Task description
Reproduce all of the records below word for word.

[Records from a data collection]
*****
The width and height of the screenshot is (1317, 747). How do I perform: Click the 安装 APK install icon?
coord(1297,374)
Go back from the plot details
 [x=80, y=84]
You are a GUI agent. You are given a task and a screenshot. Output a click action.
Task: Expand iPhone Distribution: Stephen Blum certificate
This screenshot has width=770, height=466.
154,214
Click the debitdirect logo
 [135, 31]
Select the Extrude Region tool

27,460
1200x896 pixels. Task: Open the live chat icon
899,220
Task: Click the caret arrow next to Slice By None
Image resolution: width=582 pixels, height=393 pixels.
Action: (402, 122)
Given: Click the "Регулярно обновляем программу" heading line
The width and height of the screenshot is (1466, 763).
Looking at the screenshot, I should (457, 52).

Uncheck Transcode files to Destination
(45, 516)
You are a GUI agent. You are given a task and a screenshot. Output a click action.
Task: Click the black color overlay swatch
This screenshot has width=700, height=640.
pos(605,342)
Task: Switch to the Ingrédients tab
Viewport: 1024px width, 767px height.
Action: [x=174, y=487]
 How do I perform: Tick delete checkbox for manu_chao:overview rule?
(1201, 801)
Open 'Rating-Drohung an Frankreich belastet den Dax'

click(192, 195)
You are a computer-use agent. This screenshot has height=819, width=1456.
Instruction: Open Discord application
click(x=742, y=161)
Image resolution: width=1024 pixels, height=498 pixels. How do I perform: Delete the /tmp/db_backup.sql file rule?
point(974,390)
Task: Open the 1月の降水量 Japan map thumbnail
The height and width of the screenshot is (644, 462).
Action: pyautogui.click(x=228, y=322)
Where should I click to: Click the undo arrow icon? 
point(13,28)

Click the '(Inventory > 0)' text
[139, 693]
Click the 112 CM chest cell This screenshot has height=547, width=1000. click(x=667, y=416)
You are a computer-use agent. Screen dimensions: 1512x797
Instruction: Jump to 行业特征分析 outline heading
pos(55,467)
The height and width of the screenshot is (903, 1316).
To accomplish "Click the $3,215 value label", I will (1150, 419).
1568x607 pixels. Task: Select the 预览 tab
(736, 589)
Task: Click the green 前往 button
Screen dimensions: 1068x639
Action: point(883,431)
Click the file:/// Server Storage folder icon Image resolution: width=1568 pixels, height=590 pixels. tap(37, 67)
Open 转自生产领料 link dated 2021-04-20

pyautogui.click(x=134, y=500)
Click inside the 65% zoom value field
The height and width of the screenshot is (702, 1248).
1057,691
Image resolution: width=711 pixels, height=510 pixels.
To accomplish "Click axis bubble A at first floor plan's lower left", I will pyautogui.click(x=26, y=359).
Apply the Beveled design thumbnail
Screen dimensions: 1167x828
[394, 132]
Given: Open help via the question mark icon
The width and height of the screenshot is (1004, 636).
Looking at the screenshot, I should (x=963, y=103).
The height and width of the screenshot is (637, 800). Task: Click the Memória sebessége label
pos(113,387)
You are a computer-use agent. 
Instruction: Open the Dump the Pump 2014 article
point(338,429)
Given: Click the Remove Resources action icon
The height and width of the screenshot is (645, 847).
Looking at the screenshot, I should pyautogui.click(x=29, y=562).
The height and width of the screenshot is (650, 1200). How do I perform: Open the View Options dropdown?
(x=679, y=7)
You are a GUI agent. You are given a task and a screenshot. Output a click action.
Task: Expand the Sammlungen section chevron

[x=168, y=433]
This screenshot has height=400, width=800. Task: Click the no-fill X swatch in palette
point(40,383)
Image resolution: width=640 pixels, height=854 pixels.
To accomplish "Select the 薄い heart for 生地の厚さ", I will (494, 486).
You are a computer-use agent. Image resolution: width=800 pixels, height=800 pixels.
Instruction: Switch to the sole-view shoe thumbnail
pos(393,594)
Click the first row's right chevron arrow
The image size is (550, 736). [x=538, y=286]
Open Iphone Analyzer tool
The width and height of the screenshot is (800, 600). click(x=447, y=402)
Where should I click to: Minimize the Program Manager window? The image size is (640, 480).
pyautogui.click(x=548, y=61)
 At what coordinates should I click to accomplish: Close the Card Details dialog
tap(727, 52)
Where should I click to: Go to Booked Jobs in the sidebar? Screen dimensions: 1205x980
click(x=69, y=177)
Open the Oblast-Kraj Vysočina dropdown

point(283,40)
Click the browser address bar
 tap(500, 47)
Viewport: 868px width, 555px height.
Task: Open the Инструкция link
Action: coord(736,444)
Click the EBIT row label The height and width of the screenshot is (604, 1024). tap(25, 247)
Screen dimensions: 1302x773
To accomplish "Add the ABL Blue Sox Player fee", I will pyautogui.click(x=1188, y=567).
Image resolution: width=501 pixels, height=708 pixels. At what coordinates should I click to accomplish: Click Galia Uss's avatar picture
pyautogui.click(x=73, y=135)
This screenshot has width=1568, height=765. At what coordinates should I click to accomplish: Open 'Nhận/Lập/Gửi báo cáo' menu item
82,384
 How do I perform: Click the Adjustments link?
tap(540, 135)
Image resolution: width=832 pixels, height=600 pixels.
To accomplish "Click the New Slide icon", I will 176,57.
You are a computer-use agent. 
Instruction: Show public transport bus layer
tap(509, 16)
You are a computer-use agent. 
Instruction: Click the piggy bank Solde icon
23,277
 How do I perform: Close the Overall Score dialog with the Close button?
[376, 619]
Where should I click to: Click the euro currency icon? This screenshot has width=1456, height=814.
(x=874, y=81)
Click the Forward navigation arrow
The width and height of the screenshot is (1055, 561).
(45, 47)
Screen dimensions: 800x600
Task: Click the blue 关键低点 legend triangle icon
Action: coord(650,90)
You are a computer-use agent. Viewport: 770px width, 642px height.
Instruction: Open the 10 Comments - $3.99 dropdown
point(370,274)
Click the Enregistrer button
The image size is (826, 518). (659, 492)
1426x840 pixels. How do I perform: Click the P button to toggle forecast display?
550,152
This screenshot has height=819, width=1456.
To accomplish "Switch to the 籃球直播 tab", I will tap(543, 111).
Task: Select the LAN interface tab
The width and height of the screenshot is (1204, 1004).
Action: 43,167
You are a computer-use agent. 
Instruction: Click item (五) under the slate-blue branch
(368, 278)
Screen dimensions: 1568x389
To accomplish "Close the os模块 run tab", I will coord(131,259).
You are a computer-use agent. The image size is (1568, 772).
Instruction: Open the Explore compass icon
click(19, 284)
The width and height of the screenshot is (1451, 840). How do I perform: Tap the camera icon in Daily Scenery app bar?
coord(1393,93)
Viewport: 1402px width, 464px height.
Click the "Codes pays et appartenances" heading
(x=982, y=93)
*****
Solution
The width and height of the screenshot is (1317, 747). How do I perform: Click the 安装 APK install icon?
coord(1297,374)
Go back from the plot details
 [x=80, y=84]
You are a GUI agent. You are given a task and a screenshot. Output a click action.
Task: Expand iPhone Distribution: Stephen Blum certificate
This screenshot has width=770, height=466.
154,214
Click the debitdirect logo
 [135, 31]
Select the Extrude Region tool

27,460
1200x896 pixels. Task: Open the live chat icon
899,220
Task: Click the caret arrow next to Slice By None
Image resolution: width=582 pixels, height=393 pixels.
Action: (402, 122)
Given: Click the "Регулярно обновляем программу" heading line
The width and height of the screenshot is (1466, 763).
Looking at the screenshot, I should (457, 52).

Uncheck Transcode files to Destination
(45, 516)
You are a GUI agent. You are given a task and a screenshot. Output a click action.
Task: Click the black color overlay swatch
This screenshot has width=700, height=640.
pos(605,342)
Task: Switch to the Ingrédients tab
Viewport: 1024px width, 767px height.
Action: [x=174, y=487]
 How do I perform: Tick delete checkbox for manu_chao:overview rule?
(1201, 801)
Open 'Rating-Drohung an Frankreich belastet den Dax'

click(192, 195)
You are a computer-use agent. This screenshot has height=819, width=1456.
Instruction: Open Discord application
click(x=742, y=161)
Image resolution: width=1024 pixels, height=498 pixels. How do I perform: Delete the /tmp/db_backup.sql file rule?
point(974,390)
Task: Open the 1月の降水量 Japan map thumbnail
The height and width of the screenshot is (644, 462).
Action: pyautogui.click(x=228, y=322)
Where should I click to: Click the undo arrow icon? 
point(13,28)

Click the '(Inventory > 0)' text
[139, 693]
Click the 112 CM chest cell This screenshot has height=547, width=1000. click(x=667, y=416)
You are a computer-use agent. Screen dimensions: 1512x797
Instruction: Jump to 行业特征分析 outline heading
pos(55,467)
The height and width of the screenshot is (903, 1316).
To accomplish "Click the $3,215 value label", I will (1150, 419).
1568x607 pixels. Task: Select the 预览 tab
(736, 589)
Task: Click the green 前往 button
Screen dimensions: 1068x639
Action: point(883,431)
Click the file:/// Server Storage folder icon Image resolution: width=1568 pixels, height=590 pixels. tap(37, 67)
Open 转自生产领料 link dated 2021-04-20

pyautogui.click(x=134, y=500)
Click inside the 65% zoom value field
The height and width of the screenshot is (702, 1248).
1057,691
Image resolution: width=711 pixels, height=510 pixels.
To accomplish "Click axis bubble A at first floor plan's lower left", I will pyautogui.click(x=26, y=359).
Apply the Beveled design thumbnail
Screen dimensions: 1167x828
[394, 132]
Given: Open help via the question mark icon
The width and height of the screenshot is (1004, 636).
Looking at the screenshot, I should (x=963, y=103).
The height and width of the screenshot is (637, 800). Task: Click the Memória sebessége label
pos(113,387)
You are a computer-use agent. 
Instruction: Open the Dump the Pump 2014 article
point(338,429)
Given: Click the Remove Resources action icon
The height and width of the screenshot is (645, 847).
Looking at the screenshot, I should pyautogui.click(x=29, y=562).
The height and width of the screenshot is (650, 1200). How do I perform: Open the View Options dropdown?
(x=679, y=7)
You are a GUI agent. You are given a task and a screenshot. Output a click action.
Task: Expand the Sammlungen section chevron

[x=168, y=433]
This screenshot has height=400, width=800. Task: Click the no-fill X swatch in palette
point(40,383)
Image resolution: width=640 pixels, height=854 pixels.
To accomplish "Select the 薄い heart for 生地の厚さ", I will (494, 486).
You are a computer-use agent. Image resolution: width=800 pixels, height=800 pixels.
Instruction: Switch to the sole-view shoe thumbnail
pos(393,594)
Click the first row's right chevron arrow
The image size is (550, 736). [x=538, y=286]
Open Iphone Analyzer tool
The width and height of the screenshot is (800, 600). click(x=447, y=402)
Where should I click to: Minimize the Program Manager window? The image size is (640, 480).
pyautogui.click(x=548, y=61)
 At what coordinates should I click to accomplish: Close the Card Details dialog
tap(727, 52)
Where should I click to: Go to Booked Jobs in the sidebar? Screen dimensions: 1205x980
click(x=69, y=177)
Open the Oblast-Kraj Vysočina dropdown

point(283,40)
Click the browser address bar
 tap(500, 47)
Viewport: 868px width, 555px height.
Task: Open the Инструкция link
Action: coord(736,444)
Click the EBIT row label The height and width of the screenshot is (604, 1024). tap(25, 247)
Screen dimensions: 1302x773
To accomplish "Add the ABL Blue Sox Player fee", I will pyautogui.click(x=1188, y=567).
Image resolution: width=501 pixels, height=708 pixels. At what coordinates should I click to accomplish: Click Galia Uss's avatar picture
pyautogui.click(x=73, y=135)
This screenshot has width=1568, height=765. At what coordinates should I click to accomplish: Open 'Nhận/Lập/Gửi báo cáo' menu item
82,384
 How do I perform: Click the Adjustments link?
tap(540, 135)
Image resolution: width=832 pixels, height=600 pixels.
To accomplish "Click the New Slide icon", I will 176,57.
You are a computer-use agent. 
Instruction: Show public transport bus layer
tap(509, 16)
You are a computer-use agent. 
Instruction: Click the piggy bank Solde icon
23,277
 How do I perform: Close the Overall Score dialog with the Close button?
[376, 619]
Where should I click to: Click the euro currency icon? This screenshot has width=1456, height=814.
(x=874, y=81)
Click the Forward navigation arrow
The width and height of the screenshot is (1055, 561).
(45, 47)
Screen dimensions: 800x600
Task: Click the blue 关键低点 legend triangle icon
Action: coord(650,90)
You are a computer-use agent. Viewport: 770px width, 642px height.
Instruction: Open the 10 Comments - $3.99 dropdown
point(370,274)
Click the Enregistrer button
The image size is (826, 518). (659, 492)
1426x840 pixels. How do I perform: Click the P button to toggle forecast display?
550,152
This screenshot has height=819, width=1456.
To accomplish "Switch to the 籃球直播 tab", I will tap(543, 111).
Task: Select the LAN interface tab
The width and height of the screenshot is (1204, 1004).
Action: 43,167
You are a computer-use agent. 
Instruction: Click item (五) under the slate-blue branch
(368, 278)
Screen dimensions: 1568x389
To accomplish "Close the os模块 run tab", I will coord(131,259).
You are a computer-use agent. The image size is (1568, 772).
Instruction: Open the Explore compass icon
click(19, 284)
The width and height of the screenshot is (1451, 840). How do I perform: Tap the camera icon in Daily Scenery app bar?
coord(1393,93)
Viewport: 1402px width, 464px height.
Click the "Codes pays et appartenances" heading
(x=982, y=93)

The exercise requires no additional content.